White’s talk emphasised the shocking violence that underpinned 18th century society. He began with a reading about John Waller, an informant tried for highway robbery in the Old Baily in 1732, and sentenced to an hour in the pillory at Seven Dials. The crowd attacked him, pelted him with objects, and literally bashed him to death. White gave a graphic account of the incident, finishing with a description of Waller’s brains falling out of his skull and into his mother’s lap, when his broken body was finally returned to Newgate Prison.
One of the main figures in White’s book is the great Samuel Johnson (1709 – 1784), below left, arguably the quintessential 18th century Londoner. Lichfield-born Johnson and his pupil David Garrick (1717 – 1779), below right, decided to make it big in London, and shared a horse to travel there. Johnson rose to fame as a wit, author, and lexicographer. Garrick became a respected actor, but was nevertheless attacked by the mob for revoking the traditional concession which allowed half-price entry during a play’s third act. Crowds rioted, wrecking his theatre, and a pamphlet war ensured. Garrick was forced to back down.
(Above images from Wikipedia)
White spoke about the unpopularity of 18th century London clerics, who railed against sin every Sunday, and indulged in it the rest of the week. William Dodd, Royal Chaplain to George III, was a dandy cleric who earned the nickname ‘Marconi Parson’. To pay the debts that his extravagant lifestyle had accrued, Dodd forged the Earl of Chesterfield’s signature on a bond for £4,200. He was convicted, and became the last forger to be hanged at Tyburn, on 27th June 1777. Hanging days were public holidays for London apprentices, and 40,000 people witnessed Dodd’s death.
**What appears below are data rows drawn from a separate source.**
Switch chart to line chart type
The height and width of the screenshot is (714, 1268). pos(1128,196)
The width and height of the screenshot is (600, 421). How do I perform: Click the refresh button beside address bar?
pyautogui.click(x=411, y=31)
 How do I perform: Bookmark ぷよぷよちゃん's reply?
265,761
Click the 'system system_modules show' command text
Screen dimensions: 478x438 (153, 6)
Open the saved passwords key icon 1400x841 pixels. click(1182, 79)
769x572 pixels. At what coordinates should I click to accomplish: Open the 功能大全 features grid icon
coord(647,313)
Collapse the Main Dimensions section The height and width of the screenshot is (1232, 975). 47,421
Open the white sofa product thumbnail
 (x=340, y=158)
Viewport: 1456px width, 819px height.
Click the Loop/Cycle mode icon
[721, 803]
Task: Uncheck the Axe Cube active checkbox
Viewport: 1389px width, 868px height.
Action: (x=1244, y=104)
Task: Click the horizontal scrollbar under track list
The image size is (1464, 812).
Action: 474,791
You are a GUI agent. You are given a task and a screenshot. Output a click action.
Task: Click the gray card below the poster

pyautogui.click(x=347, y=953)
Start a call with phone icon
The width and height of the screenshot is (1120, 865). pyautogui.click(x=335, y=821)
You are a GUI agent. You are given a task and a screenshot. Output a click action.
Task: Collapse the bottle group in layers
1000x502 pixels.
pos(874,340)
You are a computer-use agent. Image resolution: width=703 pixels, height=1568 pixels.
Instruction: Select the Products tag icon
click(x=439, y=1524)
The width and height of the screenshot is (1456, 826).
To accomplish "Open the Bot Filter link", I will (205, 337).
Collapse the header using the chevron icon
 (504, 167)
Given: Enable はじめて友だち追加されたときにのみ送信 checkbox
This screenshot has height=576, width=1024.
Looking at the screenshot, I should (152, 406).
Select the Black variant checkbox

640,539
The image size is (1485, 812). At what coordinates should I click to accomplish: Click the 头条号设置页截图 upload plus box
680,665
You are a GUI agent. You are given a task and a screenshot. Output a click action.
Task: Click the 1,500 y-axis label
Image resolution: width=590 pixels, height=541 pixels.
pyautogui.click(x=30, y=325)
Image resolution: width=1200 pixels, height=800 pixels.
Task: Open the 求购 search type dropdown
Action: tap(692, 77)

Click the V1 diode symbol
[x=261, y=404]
The London trilogy took Jerry White 15 years to produce. He carried out research at Yale, the British and Bodleian libraries, and online (where it’s possible to access the Old Bailey’s Court Proceedings, and digitised 18th century newspapers). White has no plans for a fourth instalment in the series (i.e. London in the 17th century), and his next book will focus on London during WWI.